@theMarket: The Market That Keeps on Giving
You can't say enough about a stock market that continues to climb, day after day, month after month. Best of all, it looks like it will continue to do so through the end of the year. What happens in 2018? Well, that may be a different story.
There is no evidence, however, that things will have to change in the New Year. Thanks to the big fat tax refund check that Corporate America will receive next year, investors will be expecting several quarters of better earnings. At the very least, that should support stock prices for a few months, if not more.
Let's not get into whether the tax cuts are good or bad for the economy. If you have been reading my columns, you know my opinion on that.

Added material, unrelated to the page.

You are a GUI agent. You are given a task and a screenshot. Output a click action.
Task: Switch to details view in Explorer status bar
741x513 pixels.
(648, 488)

Instead, let's just focus on the stock market and how things might change within the markets. For example, technology shares, especially the FANG names, have been leading the market all year. So have semiconductor stocks, a major ingredient in so many technology products, as well as large cap growth stocks.
Recently, small cap stocks have started to outperform. This is largely due to the tax reform legislation. The thinking behind these gains is that small businesses who are mostly focused on domestic markets will gain the most from the tax cuts. As such, the sector has seen some outsized gains in the last few months.
The question I am asking is will the leadership change in the new year?
I have noticed that since the beginning of December some lagging sectors are beginning to join the party. Energy stocks are getting some buying interest, as are basic material companies. Even precious metals are participating in the market's move higher. Why then should that be the case?
One explanation could be that "a rising tide lifts all boats," meaning even the laggards get to participate, whether they deserve to or not. Another explanation may have to do with President Trump's recent comments that 2018 might be the time to refocus America's attention on infrastructure spending. All sorts of basic material companies, producing everything from steel to cement, would benefit.
While energy might not be directly impacted by infrastructure spending, it helps support prices, as does the recent production cuts engineered by OPEC. Those factors, combined with continuing global economic growth, have convinced the majority of oil analysis that the worst is behind us in oil price declines. Many are looking for oil to rise into the sixty dollar-plus range next year. At that price, most energy companies will do okay earnings-wise and the stocks are cheap.
Then there is also a growing camp of worry-warts, who fear that the $1.5 trillion in tax cuts, combined with additional infrastructure spending, layered on top of an already-growing global economy may spell rising inflation in the near future. Commodities usually do quite well in an inflationary environment and since these sectors are already selling at a steep discount to the rest of the market, why not take a bet on these groups.
But all of these topics are for next year's columns. It is enough to know that we have all done quite well in the markets this year. The fact that I have urged you to stay invested throughout all of it makes me feel grateful and happy. I am going to carry that feeling with me throughout this holiday season. Happy Chanukah and Merry Christmas to all of you and give your loved ones a hug for me.